Entrepreneurship Research


My research is focused on entrepreneurs who perform orders of magnitude better than their peers. I seek to understand, explain, and predict how and why such ‘star’ entrepreneurs emerge from an initial pool of aspirants. My current emphasis is on entrepreneurs who operate on global digital platforms. The unique characteristics of such entrepreneurial contexts – feedback loops, low marginal costs, and network effects – often drive exceptional performance outcomes where winners do take all. In examining such ‘outliers,’ I often adopt unconventional datasets and research methods that allow for nuanced testing of causal claims. The primary lens I use in such studies is that of non-normal, right-skewed, heavy-tailed performance distributions.

My work is exemplified by a recent publication in the Journal of Business Venturing (Gala et al., 2024). Besides the JBV paper, I have also published another paper on performance distributions in the Journal of Business Venturing Insights (Gala et al., 2023). Here, we focus on the extent to which undergraduate students in business schools appreciate the extreme variance in entrepreneurial performance. Using emerging methods of eliciting subjective probability distributions, we highlight the tendency for students to assume normality and, therefore, severely underestimate the extremity of success while also overestimating the odds of success.

Through these research projects, I have developed unique skills in data collection and analysis. Using state-of-the-art scraping tools and techniques, I have built longitudinal datasets that enable rich explorations of entrepreneurial performance. Analyzing such datasets has helped me develop expertise in various conventional (e.g., regression, SEM) and unconventional (e.g., distribution pitting, probability elicitation) research methods. I am adept at using not only R and Python but also ChatGPT Plus, Scite.AI, and other emerging tools. As the PhD representative for the Consortium for the Advancement of Research Methods and Analysis (CARMA), I continue to develop my methodological skills through CARMA-organized seminars and workshops.
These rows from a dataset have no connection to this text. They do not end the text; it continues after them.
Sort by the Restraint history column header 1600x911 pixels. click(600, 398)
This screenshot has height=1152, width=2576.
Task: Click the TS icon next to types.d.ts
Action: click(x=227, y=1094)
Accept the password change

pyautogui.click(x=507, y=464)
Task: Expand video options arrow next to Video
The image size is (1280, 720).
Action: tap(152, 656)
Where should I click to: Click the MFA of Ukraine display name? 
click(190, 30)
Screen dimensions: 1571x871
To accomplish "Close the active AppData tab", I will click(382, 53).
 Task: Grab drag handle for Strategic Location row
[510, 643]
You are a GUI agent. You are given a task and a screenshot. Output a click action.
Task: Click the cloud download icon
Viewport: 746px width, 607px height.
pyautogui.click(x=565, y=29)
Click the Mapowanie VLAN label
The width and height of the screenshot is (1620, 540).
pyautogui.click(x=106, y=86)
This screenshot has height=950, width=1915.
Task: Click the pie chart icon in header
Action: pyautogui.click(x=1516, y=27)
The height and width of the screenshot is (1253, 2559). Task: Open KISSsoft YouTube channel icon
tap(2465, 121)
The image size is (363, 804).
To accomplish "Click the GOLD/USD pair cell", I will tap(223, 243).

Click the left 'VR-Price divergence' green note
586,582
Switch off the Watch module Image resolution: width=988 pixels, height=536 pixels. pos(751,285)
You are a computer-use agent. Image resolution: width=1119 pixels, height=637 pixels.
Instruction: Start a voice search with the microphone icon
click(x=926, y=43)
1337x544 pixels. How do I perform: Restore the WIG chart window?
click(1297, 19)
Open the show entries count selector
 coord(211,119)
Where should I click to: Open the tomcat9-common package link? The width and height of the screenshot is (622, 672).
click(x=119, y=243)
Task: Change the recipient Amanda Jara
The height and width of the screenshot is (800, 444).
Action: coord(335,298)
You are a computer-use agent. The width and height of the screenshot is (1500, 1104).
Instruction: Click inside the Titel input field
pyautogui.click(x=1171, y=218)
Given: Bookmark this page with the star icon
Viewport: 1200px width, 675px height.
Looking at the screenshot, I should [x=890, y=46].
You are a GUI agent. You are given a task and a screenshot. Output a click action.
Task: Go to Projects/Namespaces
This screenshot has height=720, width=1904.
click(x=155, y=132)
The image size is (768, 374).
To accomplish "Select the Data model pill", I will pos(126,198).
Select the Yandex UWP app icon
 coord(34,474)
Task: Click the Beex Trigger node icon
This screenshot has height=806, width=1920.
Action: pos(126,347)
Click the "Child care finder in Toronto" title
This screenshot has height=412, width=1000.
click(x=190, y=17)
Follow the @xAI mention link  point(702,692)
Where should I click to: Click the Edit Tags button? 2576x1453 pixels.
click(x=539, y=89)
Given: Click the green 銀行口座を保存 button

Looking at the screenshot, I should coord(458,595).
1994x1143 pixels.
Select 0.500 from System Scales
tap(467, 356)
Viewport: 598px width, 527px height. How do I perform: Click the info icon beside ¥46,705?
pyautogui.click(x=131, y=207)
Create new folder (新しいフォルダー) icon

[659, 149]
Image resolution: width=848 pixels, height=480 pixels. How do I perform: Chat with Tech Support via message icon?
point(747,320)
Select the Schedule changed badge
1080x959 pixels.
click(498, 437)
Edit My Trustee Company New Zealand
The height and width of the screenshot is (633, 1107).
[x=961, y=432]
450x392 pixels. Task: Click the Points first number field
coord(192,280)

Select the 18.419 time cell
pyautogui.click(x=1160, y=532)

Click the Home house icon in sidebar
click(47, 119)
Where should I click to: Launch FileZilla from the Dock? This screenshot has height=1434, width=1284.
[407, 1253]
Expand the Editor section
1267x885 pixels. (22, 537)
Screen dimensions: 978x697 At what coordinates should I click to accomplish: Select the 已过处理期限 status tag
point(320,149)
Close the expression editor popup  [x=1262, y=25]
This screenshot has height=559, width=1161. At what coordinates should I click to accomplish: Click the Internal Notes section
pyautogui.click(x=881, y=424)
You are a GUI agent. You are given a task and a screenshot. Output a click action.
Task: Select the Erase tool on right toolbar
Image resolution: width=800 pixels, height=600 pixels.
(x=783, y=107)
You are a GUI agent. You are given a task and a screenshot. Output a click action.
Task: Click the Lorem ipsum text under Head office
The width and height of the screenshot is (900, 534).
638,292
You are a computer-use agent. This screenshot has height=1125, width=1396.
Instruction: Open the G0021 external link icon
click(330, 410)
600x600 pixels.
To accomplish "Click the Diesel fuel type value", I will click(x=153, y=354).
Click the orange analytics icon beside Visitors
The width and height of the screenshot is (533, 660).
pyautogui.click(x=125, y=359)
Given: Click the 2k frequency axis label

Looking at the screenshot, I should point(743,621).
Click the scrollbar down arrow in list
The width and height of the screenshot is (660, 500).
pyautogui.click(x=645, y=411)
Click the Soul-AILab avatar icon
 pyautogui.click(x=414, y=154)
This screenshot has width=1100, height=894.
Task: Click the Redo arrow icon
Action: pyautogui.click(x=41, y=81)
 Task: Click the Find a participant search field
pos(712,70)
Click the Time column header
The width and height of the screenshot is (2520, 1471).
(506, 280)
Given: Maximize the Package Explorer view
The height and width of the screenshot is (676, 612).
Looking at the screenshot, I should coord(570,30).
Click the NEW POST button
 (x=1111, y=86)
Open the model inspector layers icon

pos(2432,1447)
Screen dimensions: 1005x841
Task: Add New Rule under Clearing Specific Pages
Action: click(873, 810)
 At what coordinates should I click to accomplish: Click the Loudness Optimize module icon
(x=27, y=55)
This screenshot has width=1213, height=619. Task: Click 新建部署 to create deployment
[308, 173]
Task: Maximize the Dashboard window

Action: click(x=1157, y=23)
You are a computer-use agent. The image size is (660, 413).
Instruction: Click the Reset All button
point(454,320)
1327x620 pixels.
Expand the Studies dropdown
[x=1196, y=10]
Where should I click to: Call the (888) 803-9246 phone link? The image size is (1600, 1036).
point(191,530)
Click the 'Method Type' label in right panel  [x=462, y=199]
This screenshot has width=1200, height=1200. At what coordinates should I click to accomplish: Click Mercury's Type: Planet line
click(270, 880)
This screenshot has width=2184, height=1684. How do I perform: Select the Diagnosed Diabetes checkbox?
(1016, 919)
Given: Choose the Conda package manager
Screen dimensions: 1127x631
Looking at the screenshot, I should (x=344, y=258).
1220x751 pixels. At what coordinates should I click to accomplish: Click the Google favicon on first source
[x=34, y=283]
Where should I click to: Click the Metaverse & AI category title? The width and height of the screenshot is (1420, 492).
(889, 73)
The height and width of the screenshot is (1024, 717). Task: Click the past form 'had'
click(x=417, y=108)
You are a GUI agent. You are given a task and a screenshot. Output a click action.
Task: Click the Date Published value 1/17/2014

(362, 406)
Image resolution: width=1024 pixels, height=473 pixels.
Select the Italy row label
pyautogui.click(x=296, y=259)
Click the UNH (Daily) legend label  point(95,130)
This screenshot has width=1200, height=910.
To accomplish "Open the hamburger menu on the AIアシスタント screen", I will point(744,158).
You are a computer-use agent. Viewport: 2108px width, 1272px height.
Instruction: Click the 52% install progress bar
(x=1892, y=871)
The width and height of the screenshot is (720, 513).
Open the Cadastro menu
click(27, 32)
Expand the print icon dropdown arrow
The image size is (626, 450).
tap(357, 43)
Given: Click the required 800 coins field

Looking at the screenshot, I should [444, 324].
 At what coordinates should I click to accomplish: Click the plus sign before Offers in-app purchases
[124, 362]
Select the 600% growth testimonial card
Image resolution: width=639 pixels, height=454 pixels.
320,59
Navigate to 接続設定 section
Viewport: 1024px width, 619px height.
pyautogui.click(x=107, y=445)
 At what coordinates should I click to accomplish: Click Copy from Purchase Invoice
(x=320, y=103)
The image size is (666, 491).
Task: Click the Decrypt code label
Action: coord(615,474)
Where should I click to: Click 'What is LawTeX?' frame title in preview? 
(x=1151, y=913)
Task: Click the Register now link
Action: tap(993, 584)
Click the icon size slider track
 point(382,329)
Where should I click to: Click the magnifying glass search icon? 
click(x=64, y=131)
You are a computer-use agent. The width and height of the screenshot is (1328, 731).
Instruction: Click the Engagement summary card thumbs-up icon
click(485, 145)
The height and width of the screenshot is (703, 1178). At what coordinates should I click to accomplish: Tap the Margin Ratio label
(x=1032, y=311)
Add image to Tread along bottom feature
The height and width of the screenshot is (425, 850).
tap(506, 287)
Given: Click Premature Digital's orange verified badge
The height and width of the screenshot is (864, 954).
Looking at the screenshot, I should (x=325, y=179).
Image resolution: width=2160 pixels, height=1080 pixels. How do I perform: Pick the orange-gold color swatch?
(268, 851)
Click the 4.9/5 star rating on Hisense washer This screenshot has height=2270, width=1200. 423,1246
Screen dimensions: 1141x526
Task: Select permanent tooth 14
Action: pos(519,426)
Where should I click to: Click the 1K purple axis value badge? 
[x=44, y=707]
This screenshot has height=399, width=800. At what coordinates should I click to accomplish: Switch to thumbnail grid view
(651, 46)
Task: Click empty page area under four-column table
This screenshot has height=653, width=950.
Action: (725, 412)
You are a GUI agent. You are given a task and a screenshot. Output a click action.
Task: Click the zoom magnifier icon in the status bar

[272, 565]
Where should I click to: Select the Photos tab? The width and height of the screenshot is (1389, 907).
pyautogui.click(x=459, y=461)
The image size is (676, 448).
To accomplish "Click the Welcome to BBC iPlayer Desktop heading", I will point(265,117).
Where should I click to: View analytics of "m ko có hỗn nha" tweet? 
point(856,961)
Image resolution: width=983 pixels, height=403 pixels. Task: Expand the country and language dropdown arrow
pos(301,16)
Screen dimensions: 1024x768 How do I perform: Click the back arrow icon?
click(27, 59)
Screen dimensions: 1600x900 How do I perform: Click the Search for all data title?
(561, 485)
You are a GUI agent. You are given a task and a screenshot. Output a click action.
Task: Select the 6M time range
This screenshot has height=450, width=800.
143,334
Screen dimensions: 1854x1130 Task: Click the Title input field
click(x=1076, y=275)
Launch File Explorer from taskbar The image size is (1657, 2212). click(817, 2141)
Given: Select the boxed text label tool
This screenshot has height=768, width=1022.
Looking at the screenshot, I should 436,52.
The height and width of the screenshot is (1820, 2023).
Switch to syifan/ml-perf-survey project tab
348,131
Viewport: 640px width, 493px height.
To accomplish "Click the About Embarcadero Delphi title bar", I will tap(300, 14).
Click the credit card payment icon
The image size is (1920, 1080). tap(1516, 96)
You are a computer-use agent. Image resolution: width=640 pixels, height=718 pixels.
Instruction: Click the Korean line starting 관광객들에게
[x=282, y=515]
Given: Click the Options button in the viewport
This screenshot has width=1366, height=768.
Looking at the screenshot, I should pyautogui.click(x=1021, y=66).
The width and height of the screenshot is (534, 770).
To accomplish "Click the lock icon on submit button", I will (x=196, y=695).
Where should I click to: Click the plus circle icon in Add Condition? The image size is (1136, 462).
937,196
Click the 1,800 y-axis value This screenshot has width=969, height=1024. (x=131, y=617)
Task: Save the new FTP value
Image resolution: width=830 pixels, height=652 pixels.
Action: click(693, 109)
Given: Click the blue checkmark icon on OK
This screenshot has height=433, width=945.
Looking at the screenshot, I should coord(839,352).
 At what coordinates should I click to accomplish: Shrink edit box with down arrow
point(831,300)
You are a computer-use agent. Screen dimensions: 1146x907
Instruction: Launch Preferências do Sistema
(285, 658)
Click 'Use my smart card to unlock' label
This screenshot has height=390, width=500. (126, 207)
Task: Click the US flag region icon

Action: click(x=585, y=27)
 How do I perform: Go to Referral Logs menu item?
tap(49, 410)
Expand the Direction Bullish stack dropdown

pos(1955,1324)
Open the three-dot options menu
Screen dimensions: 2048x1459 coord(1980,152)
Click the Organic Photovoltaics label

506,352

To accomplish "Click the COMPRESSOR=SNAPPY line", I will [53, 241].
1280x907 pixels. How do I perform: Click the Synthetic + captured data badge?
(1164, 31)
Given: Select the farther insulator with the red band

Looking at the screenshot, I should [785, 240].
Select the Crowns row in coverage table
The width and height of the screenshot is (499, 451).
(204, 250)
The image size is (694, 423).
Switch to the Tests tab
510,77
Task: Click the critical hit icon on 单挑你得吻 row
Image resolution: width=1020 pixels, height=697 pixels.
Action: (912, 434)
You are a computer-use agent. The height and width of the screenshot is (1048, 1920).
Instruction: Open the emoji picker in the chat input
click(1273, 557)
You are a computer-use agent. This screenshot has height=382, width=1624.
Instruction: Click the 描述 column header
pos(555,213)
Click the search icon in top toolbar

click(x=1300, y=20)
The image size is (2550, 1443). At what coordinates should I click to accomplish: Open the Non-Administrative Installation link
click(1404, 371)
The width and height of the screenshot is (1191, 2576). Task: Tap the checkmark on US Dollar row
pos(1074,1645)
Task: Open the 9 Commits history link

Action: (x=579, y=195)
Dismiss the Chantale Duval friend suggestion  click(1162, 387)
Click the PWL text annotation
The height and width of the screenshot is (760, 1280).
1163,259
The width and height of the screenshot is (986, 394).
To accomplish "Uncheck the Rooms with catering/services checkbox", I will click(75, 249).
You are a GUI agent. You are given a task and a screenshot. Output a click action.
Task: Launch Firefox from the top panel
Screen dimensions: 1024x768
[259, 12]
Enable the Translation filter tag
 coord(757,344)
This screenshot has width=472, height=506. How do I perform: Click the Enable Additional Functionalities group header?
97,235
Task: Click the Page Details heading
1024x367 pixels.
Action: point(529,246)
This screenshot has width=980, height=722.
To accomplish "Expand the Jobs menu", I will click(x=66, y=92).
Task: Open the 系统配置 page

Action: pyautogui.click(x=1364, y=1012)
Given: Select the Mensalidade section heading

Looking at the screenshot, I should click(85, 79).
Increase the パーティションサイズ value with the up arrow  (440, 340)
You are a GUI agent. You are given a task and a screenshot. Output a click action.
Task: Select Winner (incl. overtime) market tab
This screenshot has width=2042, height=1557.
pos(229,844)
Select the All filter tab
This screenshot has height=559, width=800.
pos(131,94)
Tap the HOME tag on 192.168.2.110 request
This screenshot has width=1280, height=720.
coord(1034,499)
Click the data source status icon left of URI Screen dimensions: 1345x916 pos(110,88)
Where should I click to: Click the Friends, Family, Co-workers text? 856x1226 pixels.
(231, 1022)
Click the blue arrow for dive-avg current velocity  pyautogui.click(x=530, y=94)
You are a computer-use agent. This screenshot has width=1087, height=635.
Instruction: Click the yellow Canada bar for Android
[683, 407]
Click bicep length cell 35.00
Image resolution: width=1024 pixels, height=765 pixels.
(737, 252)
Besides these two empirical papers, I have published three conceptual papers. One examines the role of acquihiring in industries undergoing digitalization and is published in the Journal of Small Business Management (Gala & Mueller, 2022). Another explores the influence of religion on entrepreneurial exits and is published in the Journal of Management, Spirituality & Religion (Gala & Mueller, 2024). Finally, the third conceptual paper considers how Web3’s decentralization technologies may transform competition. Specifically, it evaluates how entrepreneurs who operate on digital platforms may change the modes of competition they engage in by leveraging peers and regulators. This study is published in Business Horizons (Gala, 2024).